Opinion: Has the smartphone revolution plateaued?
Forecasting endless growth is over-optimistic
Ok, I may have just made that up, but who goes back and checks all the forward-looking data that gets lobbed our way every day? Not me.
We're usually too busy trying high-fiving about the near-term prospects of our booming industry. How does 300 billion apps downloaded annually by 2016 , or the 1,021.8 million smartphones expected to shift in the same year grab you? Research and Markets' latest reports say we're gonna be rich!
The feeling is that we're still in the early stages of the smartphone boom, and that there's all to play for, but is that really a fair reflection of what's going on?
Yes, it may well be true that the people that are buying feature phones today will be buying (much cheaper) smartphones four or five years down the line. When you've got a potential market of 2 billion to shoot for, the growth prospects are there for all to see.
But the way this new smartphone market monetises will be extremely different from the cash-splashing one we observe today.
In simple terms, cash-conscious customers in emerging markets won't be racking up obscene £1,000 in-app purchases for their latest freemium obsession, and revenue will come through operator billing and advertising, in sums that will be comparatively modest, to say the least.
The sheer scale of the market makes it look impressive, but it will require a concerted effort to make the most of it.
As for the established markets here in the West and in Asia, there's already a sense that the revolution is plateauing.
The novelty value of being at the cutting edge of smartphone tech diminishes with every subsequent release. It's the same with any technological revolution - what once felt fantastic and magical becomes normal all-too quickly.
The expectation that cash-rich markets will continue to grow is a flawed notion.
What if they're already at their peak? What, in all honesty, can handset manufacturers do in the coming years to tempt people to keep on buying new smartphones? What magic, must-have features can they cram in that they haven't already?
They can tinker with the user interface, and brag about the blazing speed of 4G networks, and make them evermore graphically powerful, but will anyone pull a rabbit out of the hat that makes our existing hardware feel obselete? I'm not so sure. Phones right now, across the board, are amazing. Even the also-rans are fantastic.
Saturation pointAnd then there's the issue of app saturation. If you've owned a smartphone for more than a couple of years, it gets to the point where you've got so much junk on your device that it's faintly embarrassing.
You download stuff on recommendation or on plain impulse, and end up with a curious buyers' remorse of having cumulatively spent a fortune. A handful of apps tend to 'stick', and the rest are throwaway, and you - most likely - start to slow down your habit.
Anecdotally, I'd say that many - if not most - smartphone owners I speak to tell a similar story: once obsessed, then guilty, now a lot more choosy. Some go even further and stop buying apps altogether, unless something absolutely outstanding comes along.
If this reflects what's going on elsewhere, the growth explosion can't go on forever.
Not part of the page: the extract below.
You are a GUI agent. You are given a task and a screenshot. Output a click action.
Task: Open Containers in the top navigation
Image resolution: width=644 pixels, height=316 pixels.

Eventually, a more mature market will emerge that's not propped up by excited newcomers.
And not only will people start to question how many apps they're downloading, but perhaps also question why they're such slaves to the handset upgrade process.
Already this year, we've seen a general drop in excitement, with the iPhone 5, in particular, the very definition of a solid update.
On top of that, the experience of owning multiple smartphones over the past three to five years had made customers more discerning and increasingly nit-picky about the details.
Rather than show off their amazing gadget to anyone who cares, there's a brusque acceptance these days. We all know what they can do. Being slightly lighter or thinner barely even registers.
People are getting smarter and holding onto devices longer than perhaps they did a couple of years ago, and that's only going to become more common as handsets get even better.
And so if we fast forward today's scenario another four or five years, owning a capable smartphone will be as remarkable as having a debit card.
Cheaper smartphone alternatives will also be far more compelling than they are now. While a premium handset market will always exist, you can bet that the big winners of 2016 and beyond will be the manufacturers who disrupt the status quo with keenly priced, high quality alternatives.
So far from blindly predicting that this ever-growing bubble will continue to inflate indefinitely, it's far more likely that disruptive elements will change the landscape all over again.
Could we be sitting at the peak right now and not even realise it? Only time will tell.